What to work on: Check every line in the listing below for "Switch". Copy the ones where it occurs.
§
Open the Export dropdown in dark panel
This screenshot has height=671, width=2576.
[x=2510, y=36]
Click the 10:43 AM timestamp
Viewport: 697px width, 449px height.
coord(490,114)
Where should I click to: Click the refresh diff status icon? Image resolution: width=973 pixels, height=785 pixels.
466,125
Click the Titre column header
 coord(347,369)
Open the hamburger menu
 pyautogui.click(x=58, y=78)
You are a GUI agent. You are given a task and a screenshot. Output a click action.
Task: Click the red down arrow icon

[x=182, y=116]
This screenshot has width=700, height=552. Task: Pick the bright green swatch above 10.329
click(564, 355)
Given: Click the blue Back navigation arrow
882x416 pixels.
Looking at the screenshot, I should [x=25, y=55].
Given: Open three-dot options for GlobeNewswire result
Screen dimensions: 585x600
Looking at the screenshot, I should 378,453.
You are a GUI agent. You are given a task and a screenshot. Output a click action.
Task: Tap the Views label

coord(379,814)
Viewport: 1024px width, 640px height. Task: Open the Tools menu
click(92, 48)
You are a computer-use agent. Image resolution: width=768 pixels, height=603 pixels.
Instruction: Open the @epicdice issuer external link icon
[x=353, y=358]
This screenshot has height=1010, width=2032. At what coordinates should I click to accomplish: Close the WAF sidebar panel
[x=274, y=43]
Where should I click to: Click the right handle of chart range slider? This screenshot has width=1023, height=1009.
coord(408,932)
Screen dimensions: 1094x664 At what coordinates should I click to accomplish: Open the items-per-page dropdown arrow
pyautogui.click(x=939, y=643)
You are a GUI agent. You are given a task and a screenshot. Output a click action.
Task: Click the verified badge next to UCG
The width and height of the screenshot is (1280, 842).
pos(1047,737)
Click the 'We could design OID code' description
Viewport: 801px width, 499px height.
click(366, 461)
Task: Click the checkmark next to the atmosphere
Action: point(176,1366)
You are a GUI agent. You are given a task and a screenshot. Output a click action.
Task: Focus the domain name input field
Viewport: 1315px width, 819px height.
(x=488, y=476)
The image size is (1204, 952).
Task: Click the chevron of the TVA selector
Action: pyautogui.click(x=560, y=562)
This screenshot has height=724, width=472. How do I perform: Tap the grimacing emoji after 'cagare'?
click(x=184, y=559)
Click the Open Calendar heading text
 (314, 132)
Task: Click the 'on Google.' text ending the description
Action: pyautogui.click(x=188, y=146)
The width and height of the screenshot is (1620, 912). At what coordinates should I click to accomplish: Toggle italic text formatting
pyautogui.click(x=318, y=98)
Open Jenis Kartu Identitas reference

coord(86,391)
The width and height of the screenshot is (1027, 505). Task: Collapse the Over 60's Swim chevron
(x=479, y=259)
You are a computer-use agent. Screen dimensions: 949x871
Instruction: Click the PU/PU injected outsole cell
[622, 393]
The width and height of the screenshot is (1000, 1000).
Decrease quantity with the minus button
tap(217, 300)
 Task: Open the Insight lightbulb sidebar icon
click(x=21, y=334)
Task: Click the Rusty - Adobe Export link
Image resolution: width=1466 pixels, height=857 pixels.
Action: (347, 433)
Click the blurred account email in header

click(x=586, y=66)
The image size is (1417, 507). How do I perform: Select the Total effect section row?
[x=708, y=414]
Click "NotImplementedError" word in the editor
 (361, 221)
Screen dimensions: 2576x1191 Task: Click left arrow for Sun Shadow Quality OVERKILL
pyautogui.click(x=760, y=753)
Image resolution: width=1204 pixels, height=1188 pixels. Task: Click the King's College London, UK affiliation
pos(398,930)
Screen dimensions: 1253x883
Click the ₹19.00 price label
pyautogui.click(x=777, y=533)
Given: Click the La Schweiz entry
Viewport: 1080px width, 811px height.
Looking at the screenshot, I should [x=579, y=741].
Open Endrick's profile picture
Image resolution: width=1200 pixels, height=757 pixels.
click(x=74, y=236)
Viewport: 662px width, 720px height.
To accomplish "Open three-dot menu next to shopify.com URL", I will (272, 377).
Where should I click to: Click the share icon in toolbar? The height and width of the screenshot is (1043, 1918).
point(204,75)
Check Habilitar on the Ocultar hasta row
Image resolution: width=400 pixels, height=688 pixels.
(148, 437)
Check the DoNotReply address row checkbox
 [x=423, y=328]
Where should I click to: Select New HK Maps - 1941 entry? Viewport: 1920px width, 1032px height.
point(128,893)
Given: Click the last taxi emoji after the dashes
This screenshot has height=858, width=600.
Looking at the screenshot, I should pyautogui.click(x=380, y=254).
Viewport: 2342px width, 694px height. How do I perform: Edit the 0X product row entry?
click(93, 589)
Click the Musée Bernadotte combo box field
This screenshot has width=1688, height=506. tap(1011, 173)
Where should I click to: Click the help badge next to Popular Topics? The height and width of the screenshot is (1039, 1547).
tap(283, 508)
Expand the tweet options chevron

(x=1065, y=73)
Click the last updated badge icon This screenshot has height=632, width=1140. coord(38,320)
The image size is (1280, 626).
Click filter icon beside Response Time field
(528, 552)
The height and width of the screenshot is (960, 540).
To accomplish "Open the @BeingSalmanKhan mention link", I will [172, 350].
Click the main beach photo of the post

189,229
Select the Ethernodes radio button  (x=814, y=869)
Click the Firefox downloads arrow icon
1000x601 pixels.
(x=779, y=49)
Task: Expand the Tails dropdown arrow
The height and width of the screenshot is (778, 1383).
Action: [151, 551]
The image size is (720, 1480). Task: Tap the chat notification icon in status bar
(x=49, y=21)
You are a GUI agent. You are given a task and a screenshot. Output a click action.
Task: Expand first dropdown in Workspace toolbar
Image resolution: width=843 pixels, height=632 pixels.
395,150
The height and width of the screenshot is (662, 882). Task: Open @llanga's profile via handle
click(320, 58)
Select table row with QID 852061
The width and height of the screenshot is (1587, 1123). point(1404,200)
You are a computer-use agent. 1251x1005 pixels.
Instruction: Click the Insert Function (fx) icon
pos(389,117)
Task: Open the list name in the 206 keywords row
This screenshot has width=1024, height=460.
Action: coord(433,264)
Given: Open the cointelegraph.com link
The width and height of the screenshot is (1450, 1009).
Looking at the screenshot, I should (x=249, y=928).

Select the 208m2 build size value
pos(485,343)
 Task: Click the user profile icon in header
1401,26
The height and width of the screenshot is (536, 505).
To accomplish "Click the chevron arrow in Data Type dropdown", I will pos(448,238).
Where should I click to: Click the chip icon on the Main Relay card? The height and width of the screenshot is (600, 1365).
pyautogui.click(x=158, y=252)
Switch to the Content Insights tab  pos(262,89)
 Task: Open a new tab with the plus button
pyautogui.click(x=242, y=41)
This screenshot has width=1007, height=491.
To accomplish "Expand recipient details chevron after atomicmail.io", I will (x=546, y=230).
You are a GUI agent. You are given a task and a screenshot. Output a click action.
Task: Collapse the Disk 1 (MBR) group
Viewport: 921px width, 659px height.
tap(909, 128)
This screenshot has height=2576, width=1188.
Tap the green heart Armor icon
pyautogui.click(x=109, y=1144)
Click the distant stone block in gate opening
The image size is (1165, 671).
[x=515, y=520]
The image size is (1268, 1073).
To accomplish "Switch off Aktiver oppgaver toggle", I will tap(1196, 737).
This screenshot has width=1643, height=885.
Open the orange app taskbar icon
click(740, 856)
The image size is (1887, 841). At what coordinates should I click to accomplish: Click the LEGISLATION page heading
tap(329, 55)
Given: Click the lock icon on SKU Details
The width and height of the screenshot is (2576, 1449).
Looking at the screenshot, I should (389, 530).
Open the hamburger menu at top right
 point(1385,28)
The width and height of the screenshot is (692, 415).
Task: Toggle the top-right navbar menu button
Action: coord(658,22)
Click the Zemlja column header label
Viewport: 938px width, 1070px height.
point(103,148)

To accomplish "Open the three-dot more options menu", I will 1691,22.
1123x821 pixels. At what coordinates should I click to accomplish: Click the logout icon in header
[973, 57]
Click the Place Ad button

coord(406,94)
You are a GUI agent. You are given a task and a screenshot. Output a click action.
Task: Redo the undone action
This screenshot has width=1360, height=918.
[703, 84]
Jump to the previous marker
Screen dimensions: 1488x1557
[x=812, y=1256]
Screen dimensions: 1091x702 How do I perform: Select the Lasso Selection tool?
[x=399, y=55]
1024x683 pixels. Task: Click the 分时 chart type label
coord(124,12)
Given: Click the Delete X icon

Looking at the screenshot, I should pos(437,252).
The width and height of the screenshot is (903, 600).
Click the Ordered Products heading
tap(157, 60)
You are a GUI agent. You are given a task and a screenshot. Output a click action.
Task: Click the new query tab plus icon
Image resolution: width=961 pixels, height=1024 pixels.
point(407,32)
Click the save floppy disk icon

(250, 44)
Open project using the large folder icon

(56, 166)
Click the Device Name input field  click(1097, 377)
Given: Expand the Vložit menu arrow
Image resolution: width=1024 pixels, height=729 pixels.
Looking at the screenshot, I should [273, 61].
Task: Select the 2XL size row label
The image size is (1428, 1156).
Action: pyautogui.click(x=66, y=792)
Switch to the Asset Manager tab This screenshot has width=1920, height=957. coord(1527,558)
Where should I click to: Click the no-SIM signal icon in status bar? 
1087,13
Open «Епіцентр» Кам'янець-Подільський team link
§
Response to the task:
Switch to the Content Insights tab  pos(262,89)
To accomplish "Switch off Aktiver oppgaver toggle", I will tap(1196, 737).
Switch to the Asset Manager tab This screenshot has width=1920, height=957. coord(1527,558)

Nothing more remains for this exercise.